[Opening Dataset extract section]
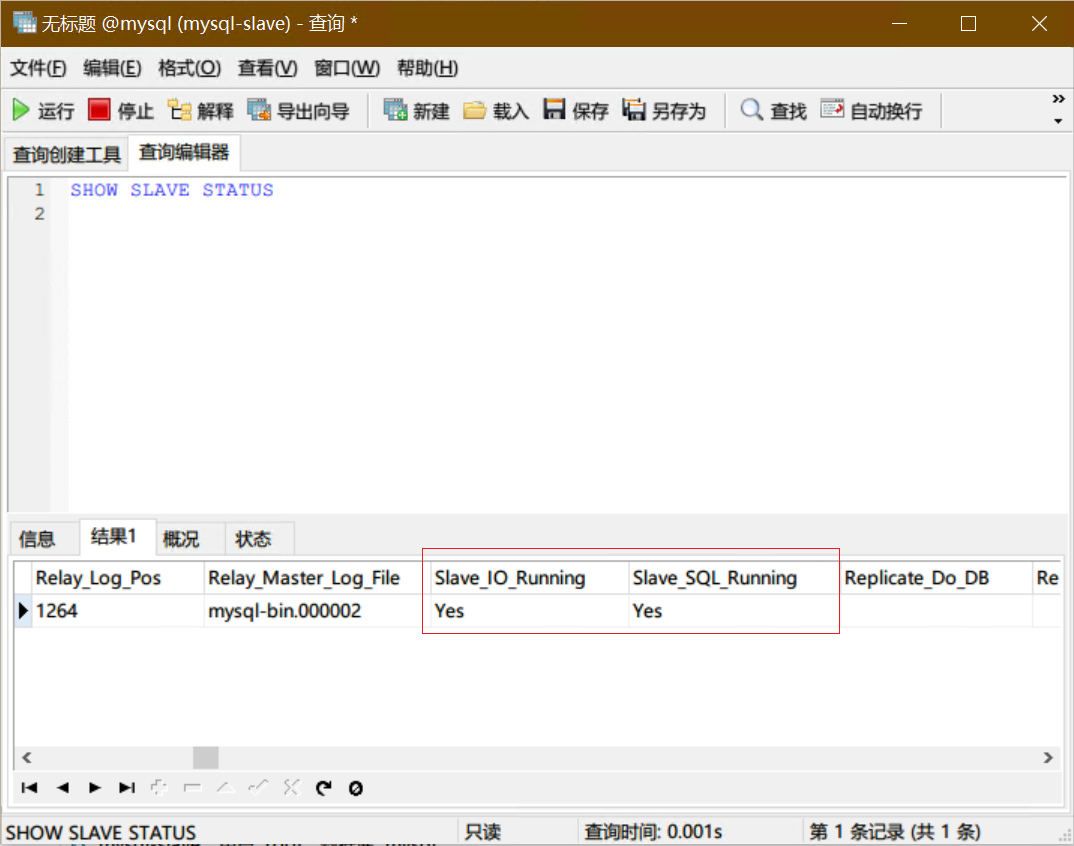Jump to the last record
Viewport: 1074px width, 846px height.
(x=126, y=788)
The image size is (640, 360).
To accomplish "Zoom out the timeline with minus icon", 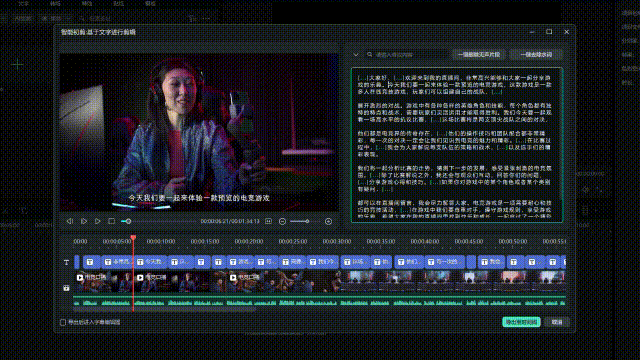I will 282,221.
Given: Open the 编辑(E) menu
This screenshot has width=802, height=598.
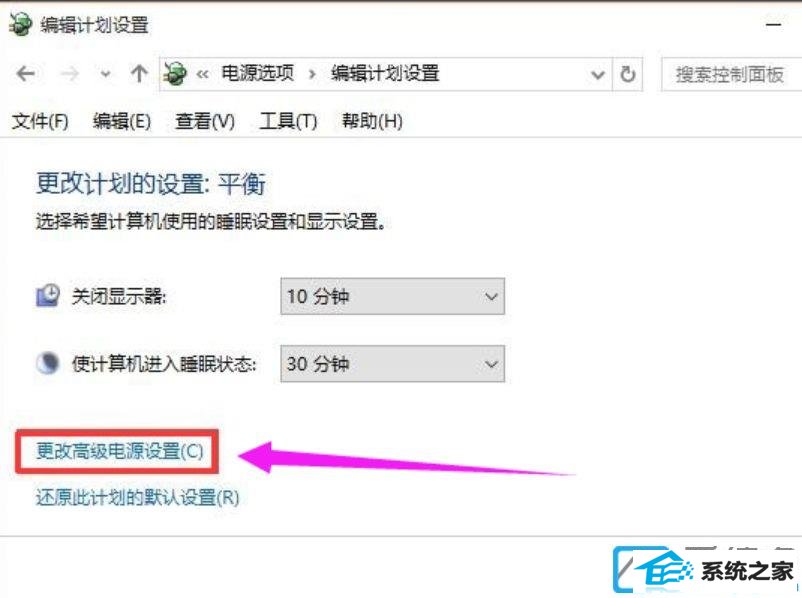Looking at the screenshot, I should click(x=122, y=122).
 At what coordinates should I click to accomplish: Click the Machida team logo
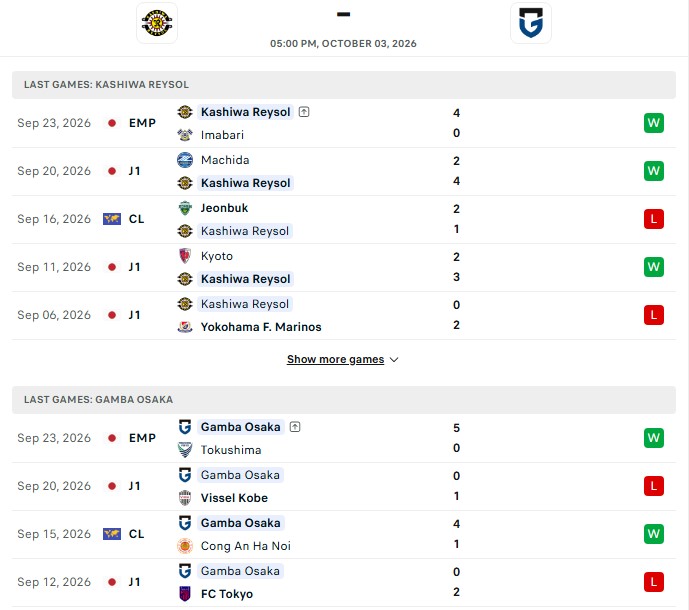[185, 160]
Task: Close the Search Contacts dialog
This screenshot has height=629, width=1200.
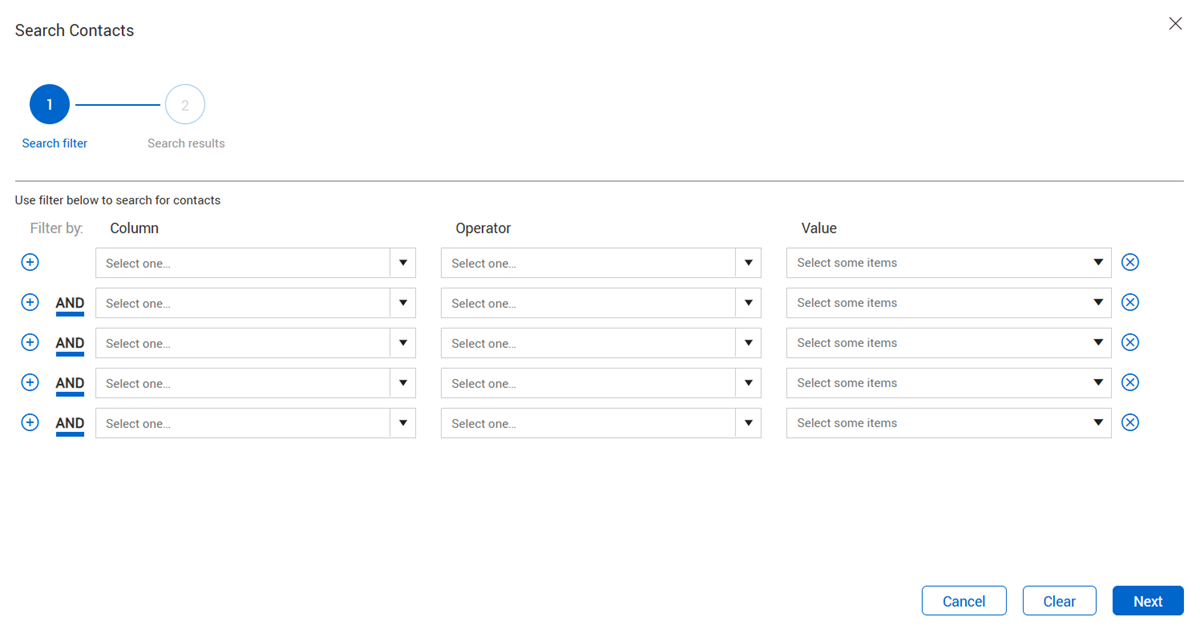Action: (x=1175, y=24)
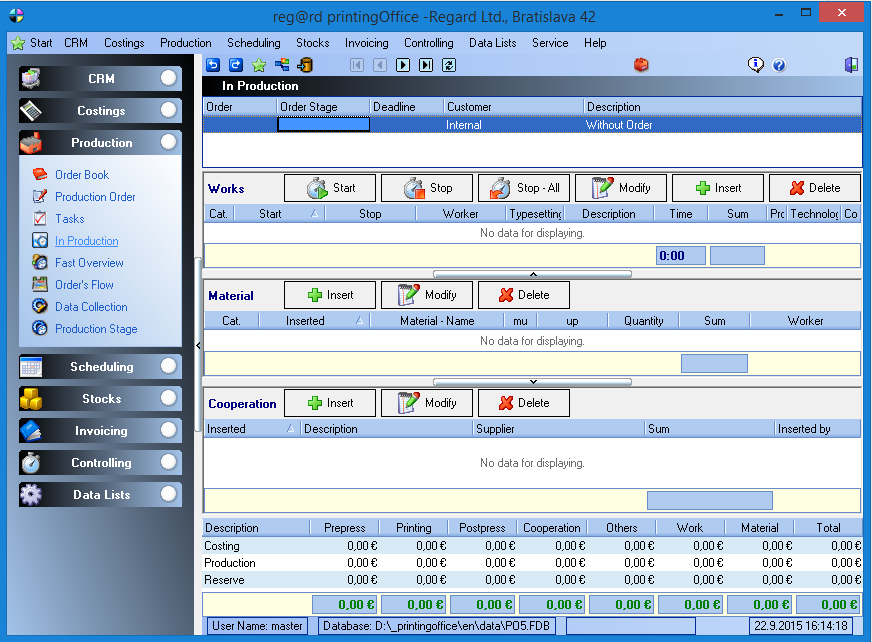Open the Data Lists menu
This screenshot has width=872, height=642.
click(x=492, y=43)
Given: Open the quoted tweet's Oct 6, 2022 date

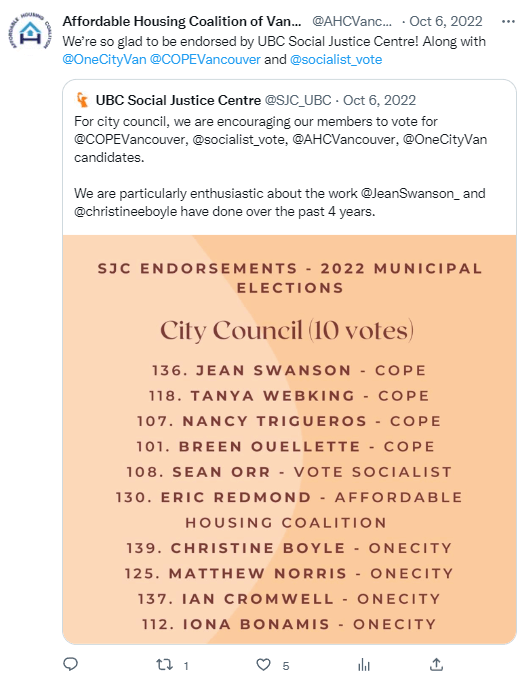Looking at the screenshot, I should tap(379, 100).
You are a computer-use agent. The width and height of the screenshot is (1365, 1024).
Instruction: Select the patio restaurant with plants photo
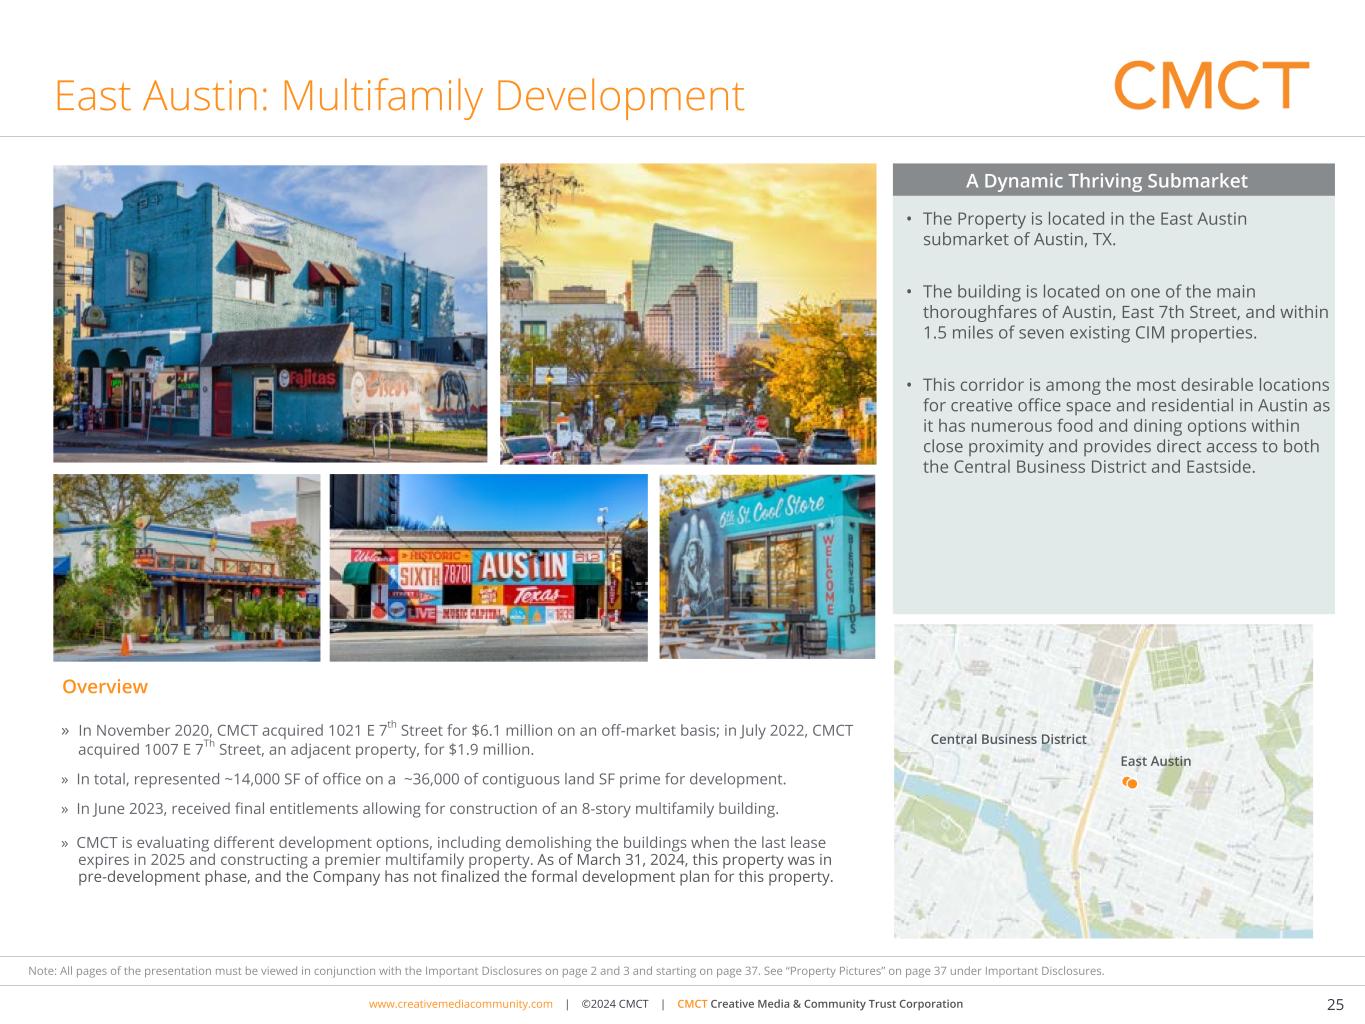click(x=187, y=567)
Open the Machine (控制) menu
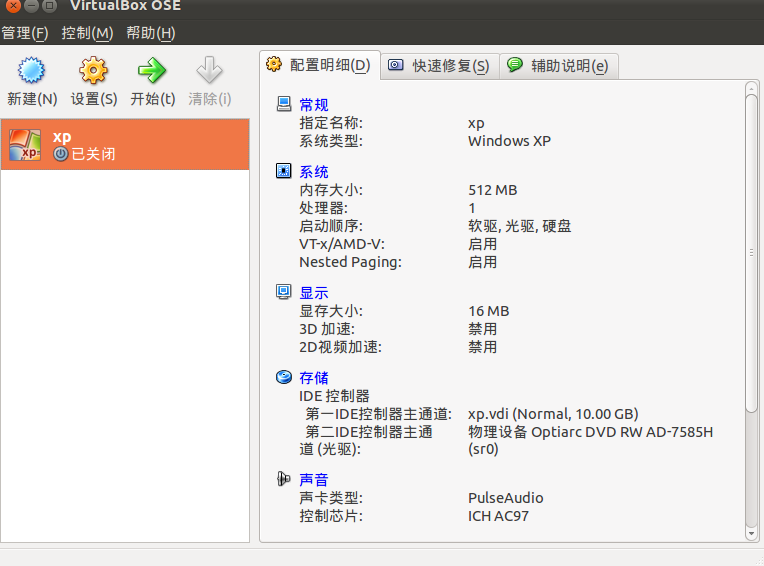Viewport: 764px width, 566px height. (87, 33)
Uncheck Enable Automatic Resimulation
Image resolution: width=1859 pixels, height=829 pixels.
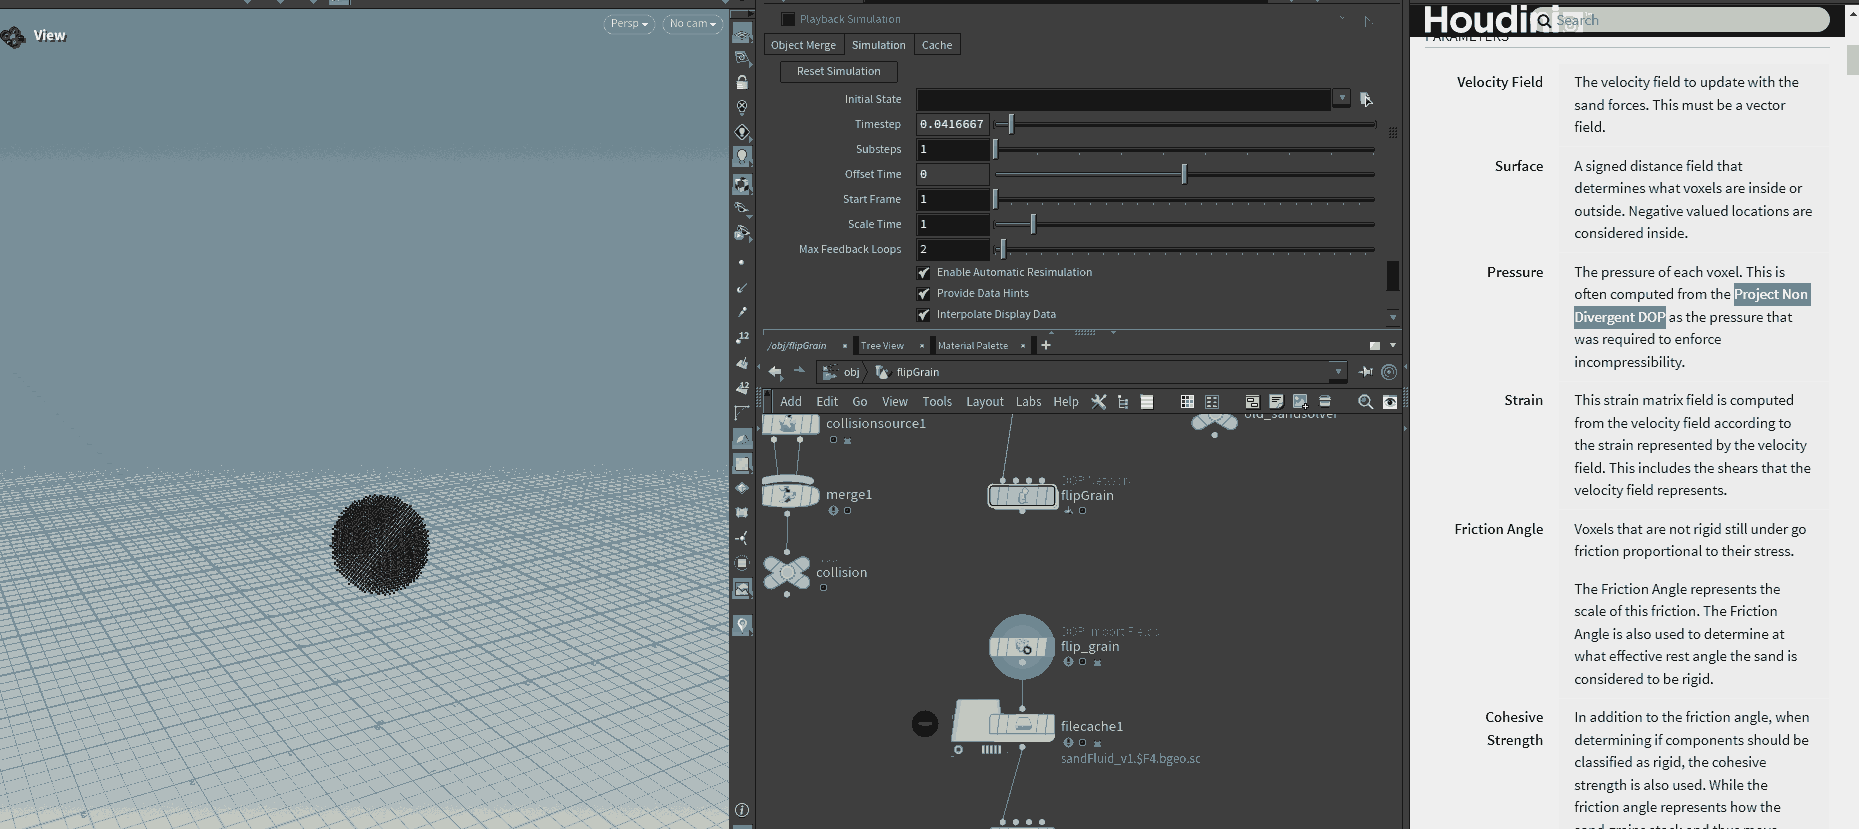coord(924,273)

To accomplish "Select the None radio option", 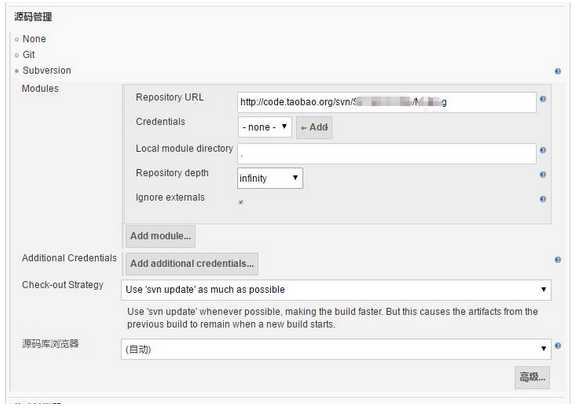I will pyautogui.click(x=17, y=39).
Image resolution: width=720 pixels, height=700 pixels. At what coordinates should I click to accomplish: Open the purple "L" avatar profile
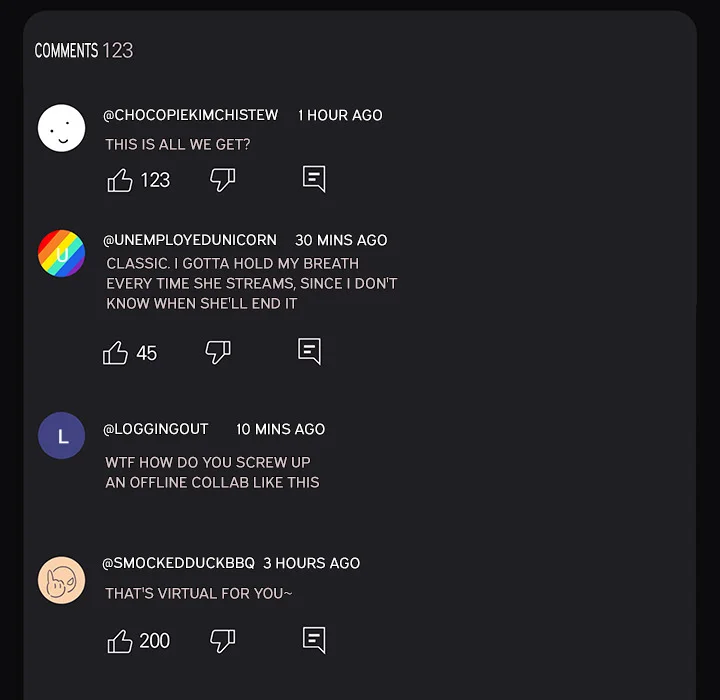pyautogui.click(x=61, y=436)
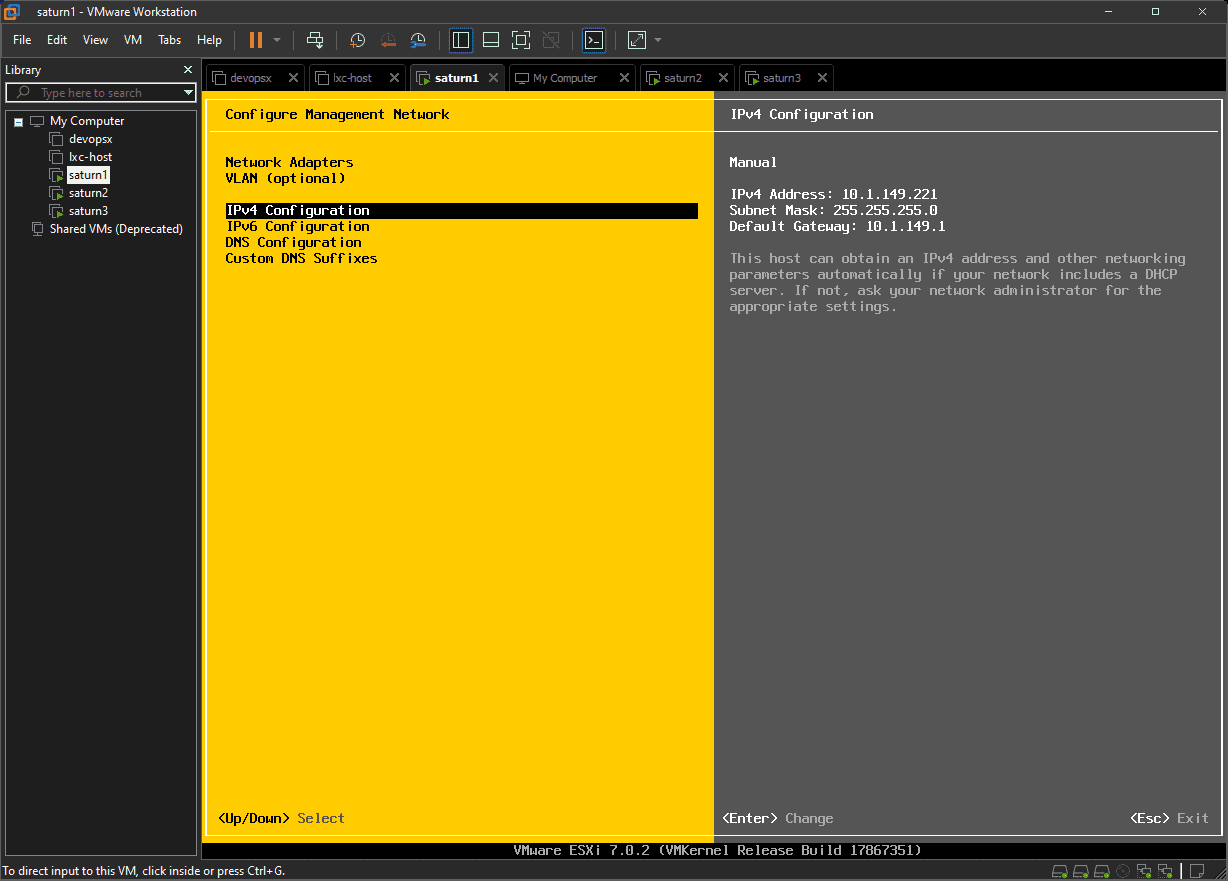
[Closing Dataset extract section]
* What needs to be done
"This screenshot has width=802, height=598." marks the first line to copy, and "Task: Close the Search Contacts dialog" marks the last. Repeat that stretch above exactly, with no pictures.

* Answer to this task
This screenshot has width=802, height=598.
Looking at the screenshot, I should click(x=122, y=122).
 At what coordinates should I click to accomplish: Click the Machida team logo
[185, 160]
Task: Close the Search Contacts dialog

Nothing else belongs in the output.